Congratulations to the Iraqis!

This election in Iraq is pretty exciting and I am very happy for all the Iraqis who are voting.

Now, to all the whiners in the US who still are weeping into their hankies about their guy losing the 2004 election I must say....for goodness sakes, get a grip! It has become clear that your only joy in life is to criticize the Bush Administration in any way possible. It is really quite pathetic and terribly petty.

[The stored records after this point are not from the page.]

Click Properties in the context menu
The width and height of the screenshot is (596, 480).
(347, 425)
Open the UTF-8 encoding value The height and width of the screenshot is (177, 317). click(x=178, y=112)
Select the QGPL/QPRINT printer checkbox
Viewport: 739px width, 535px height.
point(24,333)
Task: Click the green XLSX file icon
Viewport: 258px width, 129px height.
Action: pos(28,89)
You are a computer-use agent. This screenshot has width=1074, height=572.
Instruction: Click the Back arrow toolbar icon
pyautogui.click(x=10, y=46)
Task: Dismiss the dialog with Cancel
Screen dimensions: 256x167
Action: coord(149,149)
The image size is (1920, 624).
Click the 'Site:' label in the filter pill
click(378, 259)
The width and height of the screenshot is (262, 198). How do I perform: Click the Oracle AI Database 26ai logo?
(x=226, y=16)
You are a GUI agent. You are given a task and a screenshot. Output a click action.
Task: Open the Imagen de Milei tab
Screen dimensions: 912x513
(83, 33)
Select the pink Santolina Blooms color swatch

Take for example all this snorting and huffing over Vice President Dick Cheney wearing casual attire at the ceremony in Auschwitz. Puh-leeeze, people. Are you so starved for something to carp about that you are going to repeatedly talk about the "disrespect", the "inappropriateness", "how ridiculous he looked", and on and on? Take my advice and walk over to the nearest mirror. Look at your reflection and take a deep breath. Now slap yourself in the face just as hard as you can. Do it again. If you still are concerned about how Dick Cheney looked, repeat the process as many times as required to knock that silliness out of your mind.

I wonder if the people who were liberated at Auschwitz all those years ago would have been outraged by what Dick Cheney wore to the 60th anniversary of their freedom? I don't suppose anyone bothered to ask any survivors of Auschwitz what they thought of the situation.

Try to keep things in perspective people.




Tuesday, January 25, 2005

Ohhhhh, Woise Guy, Ay?

After the morning church service this past Sunday, my family made a quick stop at one of the local home improvement mega stores for a fluorescent light. We three women sat in the vehicle while the man in the family went to select and purchase the light.

Seeing as how it was just us women-folk, I seized the opportunity to engage in a little "woman talk" with my oldest daughter. She recently broke up with her boyfriend of six months and I was curious as to the events and reasons surrounding the breakup. Okay, I was being nosey but I swear, it is on the job description.

The conversation was moving along and I was thinking that my teenager and I might actually be communicating when I noticed a shopper parking a cart in one of the return bins right in front of us. The shopper didn't push the cart very far into the bin but I didn't think too much about it until the wind caught the cart and rotated it 45 degrees in another direction.

I commented on the wind being strong enough to move the cart but neither of the girls had seen the cart moving. The oldest kept talking, in response to what she calls "one of my random questions". My eyes were glued to the cart. Sure enough, the wind forced the cart to rotate even further and it ended up facing 180 degrees in another direction....pointing right at our vehicle.

At this point, I probably should have just taken off my seatbelt and prepared for action but I was hoping and trusting that the wind would not be able to move the cart any more. Boy was I wrong.

"LOOK OUT!" I screamed, as the wind grabbed that cart and sent it hurtling towards the front of our vehicle. I don't know who I was screaming at but it felt like the right thing to do at the time.

Frantically I wrestled with the seatbelt latch and in the process managed to partially roll the window down and open the door before I was actually free of the seatbelt. Finally, I got loose and practically fell out of the van. As I rounded the front of our vehicle on an intercept course with the cart, I heard my 14 year old and my 12 year old laughing like crazy and chanting, "Go Mom, Go!"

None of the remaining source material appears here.